Quando ha tredici anni Roberto – nonostante il parere contrario della mamma – si trasferisce da solo a Bologna. Debutta in Serie A giovanissimo, nel settembre del 1981, a sedici anni. Quell’anno segna 9 gol. E’ un talento che brilla di luce propria. L’anno successivo il presidente della Sampdoria Paolo Mantovani lo acquista per 4 miliardi di vecchie lire. E’ l’incontro del destino. Il Mancio resterà alla Samp quindici anni, fino al 1997. Bandiera e figlioccio preferito di Mantovani, Roberto alla Samp fa un po’ quello che gli pare: consiglia i giocatori da prendere, sceglie le maglie, dal tessuto al disegno, discute di premi, chiede e ottiene il pullman personale per la squadra.
Sono stagioni irresistibili, segnate dall’amicizia fortissima con Luca Vialli – che oggi lo affianca da team manager della nazionale – e di un gruppo di amici che si autobattezzano «Biancaneve e i sette nani» (Mancini è Cucciolo). In blucerchiato il Mancio vince, oltre allo scudetto nel 1991, quattro Coppa Italia, una Supercoppa di Lega e la Coppa delle Coppe. Vincerà uno scudetto anche con la Lazio (nel 2000), più un’altra manciata di coppe in Italia e in Europa. Smette col calcio a 36 anni – nel 2000 – ultima tappa Leicester, in Inghilterra, dove rimane poche settimane prima di intraprendere la carriera di allenatore.
Fiorentina, Lazio, Inter, Manchester City, Galatasaray, ancora Inter, Zenit San Pietroburgo. Ovunque è andato, il Mancio ha sempre raccolto ganci soddisfazioni. Tre scudetti (con l’Inter), quattro Coppa Italia, una Premier League, una coppa di Turchia. Soprattutto è sempre stato l’alfiere del «bel gioco», inteso come capacità di divertire, dare spettacolo, provare a fare del calcio un momento di condivisione collettiva. A maggio Mancini è diventato il ct della nazionale italiana.

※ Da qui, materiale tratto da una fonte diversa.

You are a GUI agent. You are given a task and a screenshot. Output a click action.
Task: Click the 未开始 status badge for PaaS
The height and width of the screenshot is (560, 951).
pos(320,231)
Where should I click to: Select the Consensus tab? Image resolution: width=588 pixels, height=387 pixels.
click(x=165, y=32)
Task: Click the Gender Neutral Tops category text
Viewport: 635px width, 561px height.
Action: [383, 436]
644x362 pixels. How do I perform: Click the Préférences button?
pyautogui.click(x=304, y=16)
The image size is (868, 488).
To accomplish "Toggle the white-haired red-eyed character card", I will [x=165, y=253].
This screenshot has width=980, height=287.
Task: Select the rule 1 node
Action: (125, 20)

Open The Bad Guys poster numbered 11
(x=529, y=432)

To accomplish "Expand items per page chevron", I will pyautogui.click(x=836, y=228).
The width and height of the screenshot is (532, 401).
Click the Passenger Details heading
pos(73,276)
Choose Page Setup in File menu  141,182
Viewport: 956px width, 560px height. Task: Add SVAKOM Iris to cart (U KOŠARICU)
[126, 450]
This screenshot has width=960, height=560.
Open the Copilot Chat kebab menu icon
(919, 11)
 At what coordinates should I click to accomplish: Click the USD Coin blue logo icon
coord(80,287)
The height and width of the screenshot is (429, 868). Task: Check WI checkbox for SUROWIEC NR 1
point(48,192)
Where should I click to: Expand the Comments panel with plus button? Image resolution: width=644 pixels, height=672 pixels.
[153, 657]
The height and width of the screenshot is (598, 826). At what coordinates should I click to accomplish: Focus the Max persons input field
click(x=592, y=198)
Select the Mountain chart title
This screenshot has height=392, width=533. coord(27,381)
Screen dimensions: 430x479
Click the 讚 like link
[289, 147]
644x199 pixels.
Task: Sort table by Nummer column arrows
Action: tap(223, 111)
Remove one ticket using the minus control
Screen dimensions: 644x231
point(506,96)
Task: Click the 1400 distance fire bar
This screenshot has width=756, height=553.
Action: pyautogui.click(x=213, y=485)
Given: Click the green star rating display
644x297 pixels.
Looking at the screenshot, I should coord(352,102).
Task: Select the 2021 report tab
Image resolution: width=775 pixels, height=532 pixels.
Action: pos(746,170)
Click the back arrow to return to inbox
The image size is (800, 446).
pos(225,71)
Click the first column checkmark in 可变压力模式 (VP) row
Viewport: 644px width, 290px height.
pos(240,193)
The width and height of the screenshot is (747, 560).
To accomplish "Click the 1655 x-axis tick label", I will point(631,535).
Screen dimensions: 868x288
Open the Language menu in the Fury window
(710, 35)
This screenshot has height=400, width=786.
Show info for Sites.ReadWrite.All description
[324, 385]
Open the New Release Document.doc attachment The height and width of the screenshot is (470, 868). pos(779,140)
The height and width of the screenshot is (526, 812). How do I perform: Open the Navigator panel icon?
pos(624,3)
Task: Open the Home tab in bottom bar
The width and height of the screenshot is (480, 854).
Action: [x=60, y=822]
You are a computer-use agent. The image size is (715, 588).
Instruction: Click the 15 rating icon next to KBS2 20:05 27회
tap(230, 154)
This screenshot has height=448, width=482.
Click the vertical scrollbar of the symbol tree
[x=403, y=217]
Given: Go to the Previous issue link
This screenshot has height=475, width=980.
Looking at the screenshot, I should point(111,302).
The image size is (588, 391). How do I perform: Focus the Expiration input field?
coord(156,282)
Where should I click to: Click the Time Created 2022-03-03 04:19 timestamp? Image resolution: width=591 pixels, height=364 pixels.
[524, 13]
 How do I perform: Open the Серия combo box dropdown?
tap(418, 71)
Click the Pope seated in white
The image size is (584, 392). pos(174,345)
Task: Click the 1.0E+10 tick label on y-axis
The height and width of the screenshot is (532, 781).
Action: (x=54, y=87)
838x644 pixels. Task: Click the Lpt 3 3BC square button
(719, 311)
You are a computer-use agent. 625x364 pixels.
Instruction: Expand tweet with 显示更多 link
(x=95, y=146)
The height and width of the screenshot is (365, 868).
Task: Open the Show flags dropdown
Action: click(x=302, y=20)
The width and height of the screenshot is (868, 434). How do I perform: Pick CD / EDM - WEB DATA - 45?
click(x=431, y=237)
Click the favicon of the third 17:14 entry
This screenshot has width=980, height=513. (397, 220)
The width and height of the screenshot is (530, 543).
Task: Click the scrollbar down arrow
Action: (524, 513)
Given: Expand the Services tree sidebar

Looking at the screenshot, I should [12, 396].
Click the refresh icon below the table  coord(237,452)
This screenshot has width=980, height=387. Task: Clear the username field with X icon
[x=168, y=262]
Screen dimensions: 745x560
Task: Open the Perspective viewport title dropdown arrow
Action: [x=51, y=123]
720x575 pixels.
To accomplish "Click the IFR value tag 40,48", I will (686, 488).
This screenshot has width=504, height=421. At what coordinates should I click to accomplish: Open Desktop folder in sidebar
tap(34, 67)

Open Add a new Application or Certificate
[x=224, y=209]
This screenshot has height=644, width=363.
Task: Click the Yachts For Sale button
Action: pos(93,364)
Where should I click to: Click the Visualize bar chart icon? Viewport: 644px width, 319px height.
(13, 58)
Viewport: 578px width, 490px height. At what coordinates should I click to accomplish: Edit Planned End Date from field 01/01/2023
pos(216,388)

Ha inaugurato una nuova epoca, dopo il fallimento della nazionale di Ventura con la mancata qualificazione al Mondiale di Russia 2018. Il Mancio ha già centrato il primo obiettivo, il pass per Euro 2020, con un filotto di undici vittorie consecutive che ha contribuito a riannodare il filo della passione con i tifosi italiani. Schivo ma sicuro di sé, elegante nel porgersi, con una cifra etica molto forte; il Mancini privato è un uomo che riserva molte sorprese.
E’ stato sposato per venticinque anni con Federica Morelli, madre dei suoi tre figli: Filippo, 29 anni, Andrea, 27 e Camilla, 25. I due maschi hanno provato a giocare a calcio, ma sempre a livelli semi-dilettantistici. Il divorzio della coppia nel 2015 – anticipato da Mancini che ha parlato di «un trauma che nel 2009 ci ha allontanati definitivamente» – è stato pieno di veleno e di strascichi, anche giudiziari. Da qualche anno il ct azzurro è legato sentimentalmente a Silvia Fortini, la sua ex assistente legale, sposata nel 2018. Il Mancio coltiva due grandi passioni extra-calcio.
La prima è il paddle, che pratica ogni settimana al «Tennis ClubAeroporto» di Bologna – la città che gli è rimasta nel cuore – con una cerchia ristretta di amici. La seconda è il mare aperto, da solcare con lo yacht che possiede, un trenta metri che ha chiamato «Firefly» e che è a tutti gli effetti la sua isola privata, il suo rifugio, il suo posto delle fragole in mezzo al mare.